Le rite malékite se distingue par ses fondements rationnels et scripturaires caractérisés dans leur ensemble par l'ouverture et la souplesse.
A méditer les sources du rite malékite, on ne peut que se rendre à l'évidence qu'elles recourent aussi bien au scripturaire qu'au rationnel et qu'elles incorporent et le texte et l'effort de déduction. Le rite se caractérise, en outre, par une grande ouverture et une flexibilité qui lui permettent d’avoir une grande capacité de rénovation et une grande facilité de s'adapter aux situations nouvelles et par conséquent de résoudre les problèmes qu'elles soulèvent.
Tant l'istishab (*) et ses implications au niveau des coutumes, de la prévention des actes illicites «sadd addarai'» et de la prise en compte de l’avis contraire «mura'at al khilaf», constituent un argument juridique d'importance qui permet au rite malékite d'assimiler toutes les nouveautés que connaissent les sociétés au cours de leur évolution permanente.
La plupart des recherches juridiques de cette école reviennent, dans les déductions qu'elles établissent, à la notion d'intérêt général. Ainsi, le malékisme a-t-il pu permettre des études très approfondies en matière de recherche des finalités de la charia et de ses nobles objectifs, dont le pilier principal se trouve être justement l'intérêt général.
(*) istishab: La raison conçue comme un simple facteur de cohérence interne
Les Fondements Rationnels.
Bien que représentant l’école médinoise du hadith, l’Imam Malek n'hésitait pas à prendre en considération l'avis différent qu'il intégrait à sa jurisprudence.
Les fondements rationnels du rite malékite sont :
1- Le raisonnement par analogie (qiyas)*:
C'est une méthode par laquelle on rattache un cas qui ne dispose pas de texte à la norme légale à partir d'une raison légale servant de lien entre les deux cas.
2- L'istihsan (*) :
C'est lorsque le faqih jurisconsulte, appelé à déduire quelque norme abandonne une analogie évidente pour une autre moins apparente pour des raisons personnelles; l'analogie choisie étant plus pertinente que l'autre.
3- L'istislah : (L'utilité bien entendue, conforme à l'esprit et à la lettre de la loi)

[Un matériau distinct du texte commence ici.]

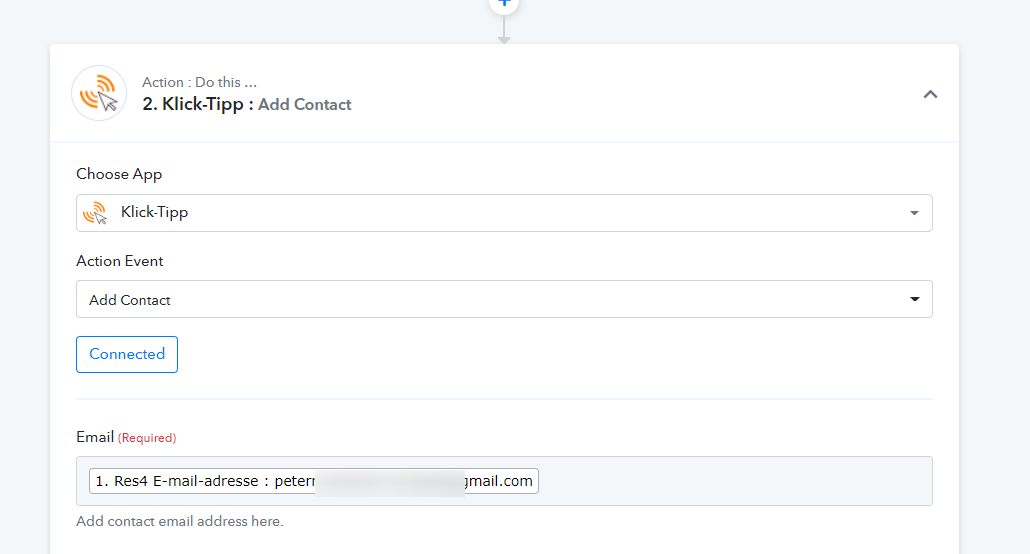
Task: Click the small Klick-Tipp icon in Choose App
Action: [x=95, y=213]
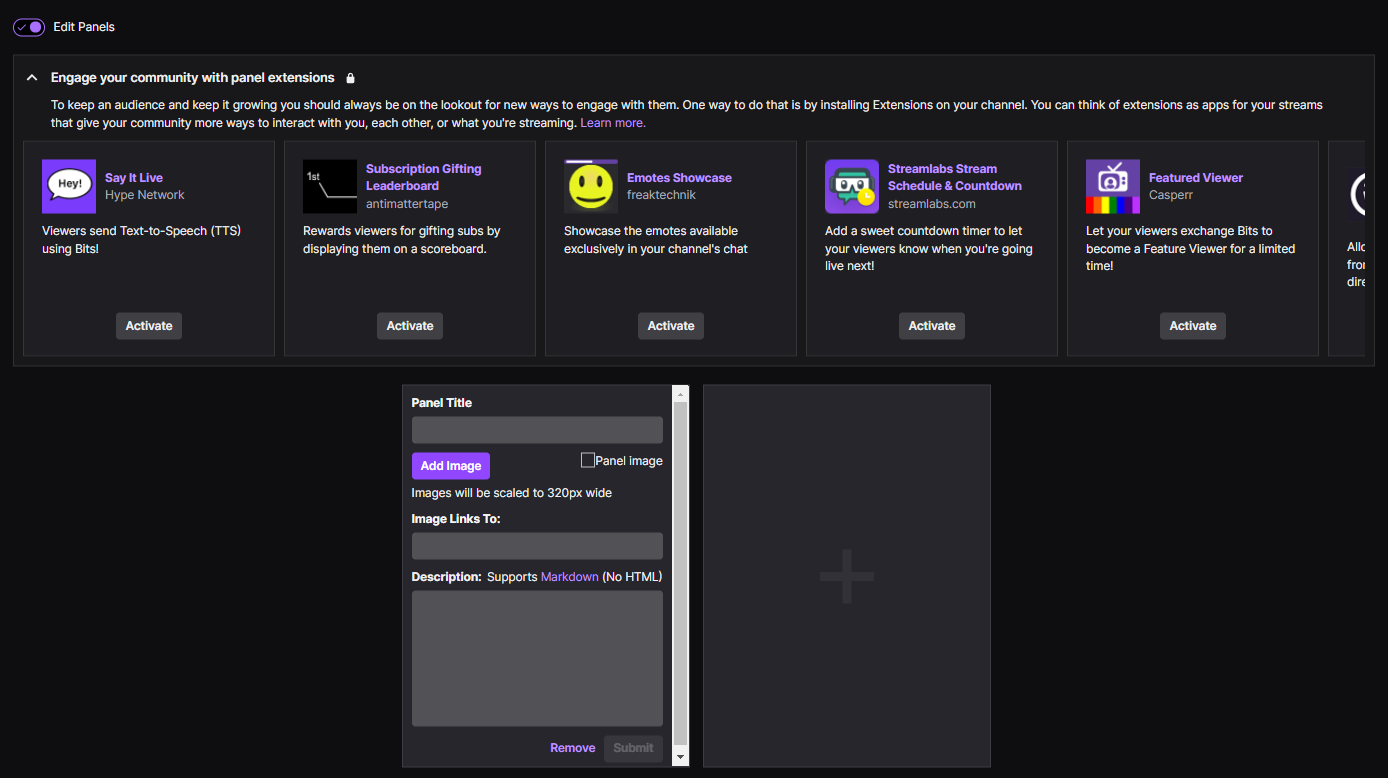Focus the Description text area
The image size is (1388, 778).
[537, 658]
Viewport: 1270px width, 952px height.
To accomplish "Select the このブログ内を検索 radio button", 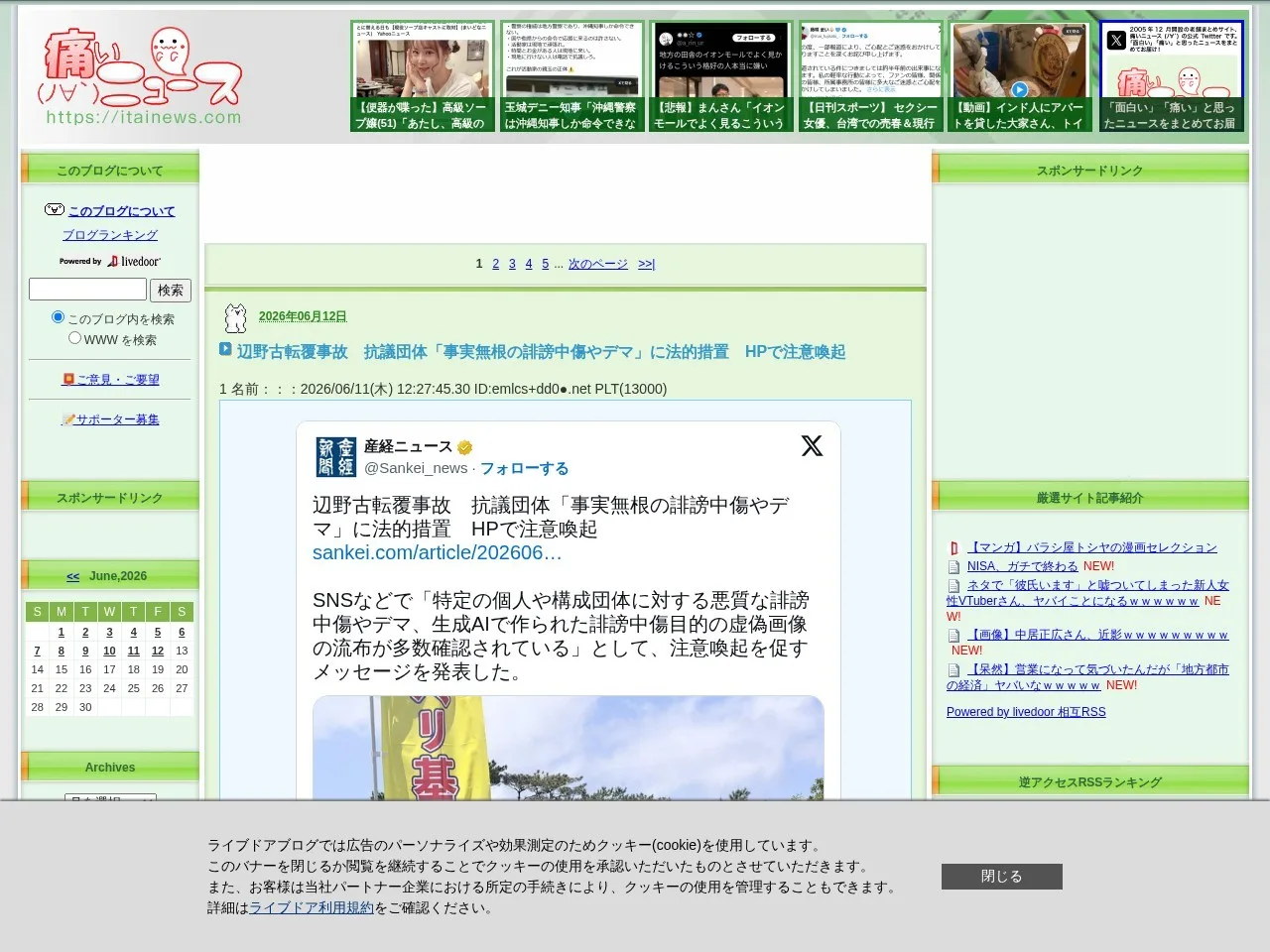I will tap(58, 317).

Il s'agit ici d'établir des normes juridiques en prenant en considération l'intérêt général de la société. On recherche par là tout d'abord ce qui est profitable aux gens et ce qui serait susceptible de leur éviter les vices et les corruptions. Dans cet intérêt général, il est des cas reconnus par la Loi, d'autres qui ne le sont pas, et d'autres sur lesquels elle a gardé le silence. L'effort de la déduction de la norme s'effectuera de sorte que soient prises en considération les finalités et les objectifs du législateur à partir desquels le mujtahid peut intégrer les intérêts généraux non spécifiés par la Loi. II s'agit en fait d'une déduction par analogie mais à plus large portée.
4- La coutume:
Le malékisme prend en considération, en cas de déduction des normes, les us et les coutumes d'une société sous réserve quils ne contredisent aucune des dispositions de la loi, ce qui s'assimile à l'istislah, car l'usage et la coutume préservent eux aussi l'intérêt général. C'est pourquoi les légistes musulmans les ont classés dans la même catégorie tout en considérant la coutume comme étant une condition et l'usage comme étant une référence.
5- Sadd addarai' (la prévention d’actes illicites):
Il s'agit là d'écarter un moyen reconnu légal mais ouvrant la voie à des interdictions légales soit avec certitude soit avec une forte probabilité. C'est qu'en effet les moyens sont jugés selon leurs fins et comme on parvient à la norme légale en obstruant l’accès à l'acte illicite on peut y parvenir par le moyen inverse. Par conséquent, lorsque ce qui est recherché par la norme légale ne trouve pas son moyen légal, le moyen qui ne le serait pas devient nécessaire conformément au principe qui veut que le moyen parvenant à ce qui est obligatoire devient à son tour obligatoire.
6- L'istishab:
C'est le maintien obligatoire d'une norme légale à une époque présente à partir de son établissement de par le passé aussi bien dans son existence que de sa non existence jusqu'à preuve du contraire.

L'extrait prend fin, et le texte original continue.